I asked the owner how his Tudor neighbors felt about having a mod box on their street. “They don’t care,” he claimed, “Except for the guy behind us,” who now has a view of said box instead of Puget Sound. “What was here before you built this house?” I wondered. “Just a small Tudor,” he replied, implying it was a shack not worth saving. (There are no shacks on this magnificent street.) As impressed as I was with this modern masterpiece, the preservationist in me was put off by the arrogance of razing a classic Tudor and building a new house in its place. Were there no empty lots to be had on Magnolia Hill?

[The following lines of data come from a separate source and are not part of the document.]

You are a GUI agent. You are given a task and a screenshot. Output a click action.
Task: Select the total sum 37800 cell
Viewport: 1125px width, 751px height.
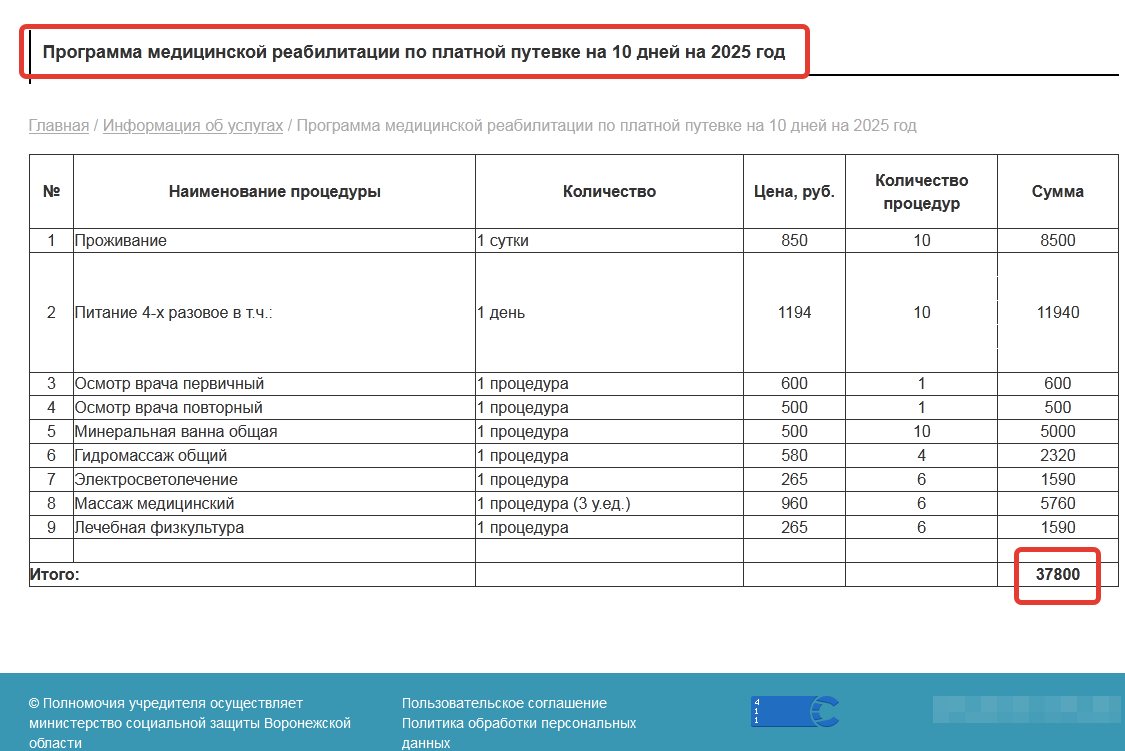tap(1057, 575)
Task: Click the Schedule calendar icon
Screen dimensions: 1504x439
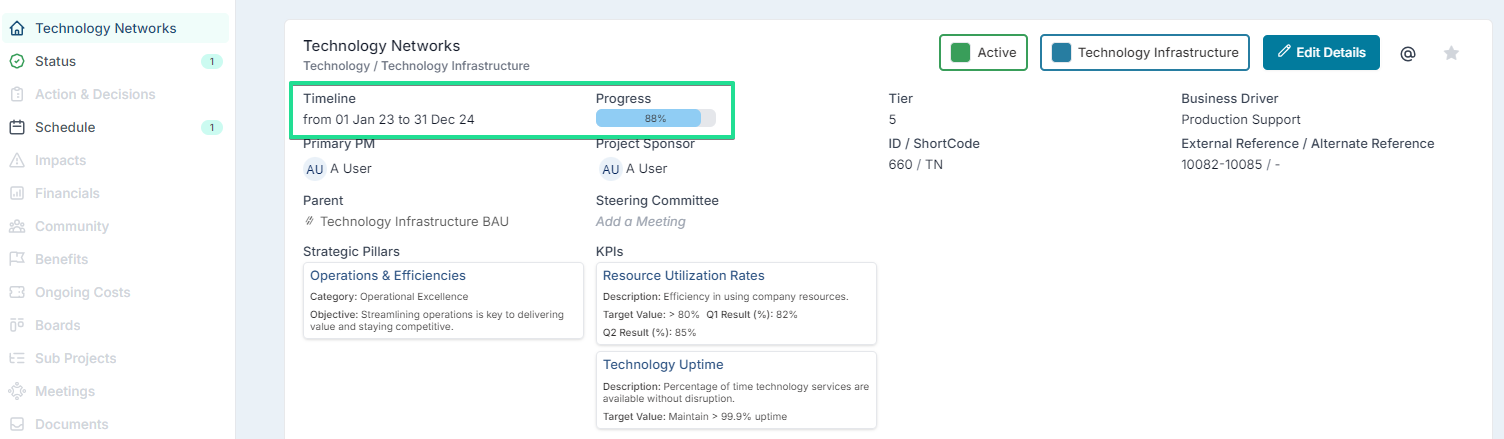Action: coord(17,127)
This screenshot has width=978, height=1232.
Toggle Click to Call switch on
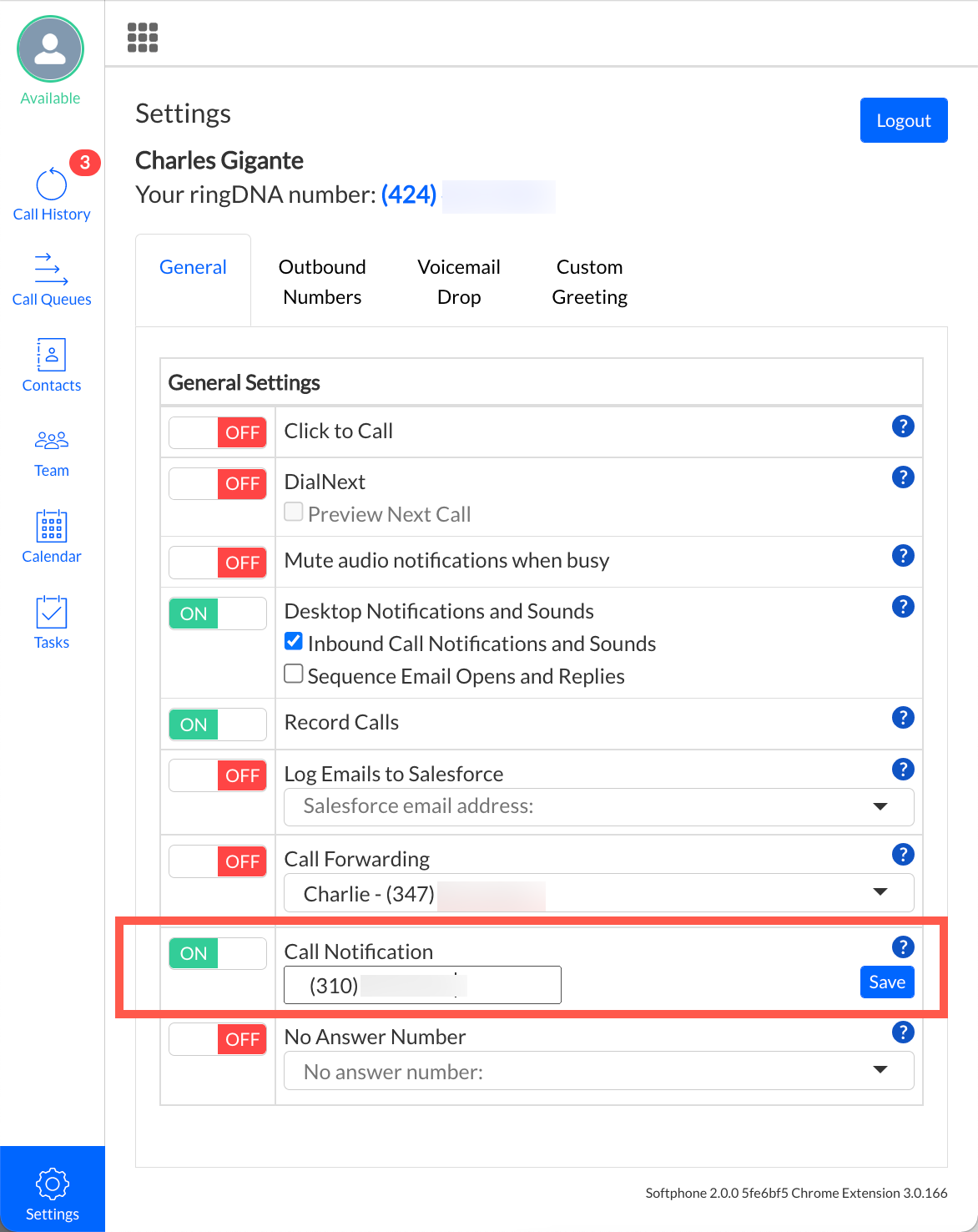click(218, 432)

The next house also had been featured in The Seattle Times a few months back. At four stories (in the back), it was incredibly tall on its narrow lot. And it stretched from setback to setback, covering virtually the whole property … towering over a much smaller, abandoned-looking Queen Anne next door. (Maybe its owners didn’t want to live in the shadow of a skyscraper?)
I couldn’t see us living in such a house, with open stairs that went up, and up, and up to one bamboo floor after another—too much climbing for aging Babyboomers! Although the view from the top deck was expansive, the seven guys sunning themselves on their rooftop “beach” just didn’t resonate with me. Their stereo certainly did. I know … I’m no fun.
Our last stop was a small house built in the subdivided backyard of century-old home. I imagined this was a pretty nice backyard until a house popped up.
Turns out, the new house is a little gem. Polished concrete floors, oak plywood panels, full-length windows, and another pretty courtyard (I’m a courtyard fan, you can probably tell).
Or, did I like this house because of the cute kitty who ran from everyone else but befriended me? I had been away from my cats for hours and needed a kitty fix.
Again, I fell in love with the rooftop deck view. I know a view is not a house, but it certainly becomes part of the ambiance and the experience. I like a water view during the day and twinkling city lights at night. I like to see things going on. No water here, but lots of city. Click the composite photo to enlarge. On the left, the western end of I-90 (a freeway that runs from Seattle to Boston). In the dip between the hills, the arch is CenturyLink Field, home of our incomparable Seattle Seahawks. To the right is downtown. Whenever I drive this portion of I-90, I wonder what kind of neighborhood is up on this hill. Now I know … and I’m envious.
On the way home, we pondered: If we had a choice between a fabulous modern house with a killer view, or a houseboat on Lake Union, which would we pick? The houseboat, hands down. That would satisfy both my water and city view wishes, as well as being a quirky, arty place to live. Then it was back to reality … our valley bungalow with a union hall view, scratched fir floors, pet hair, peeling paint, weedy gardens, half-done projects.
But it’s home, and we’re lucky to live here.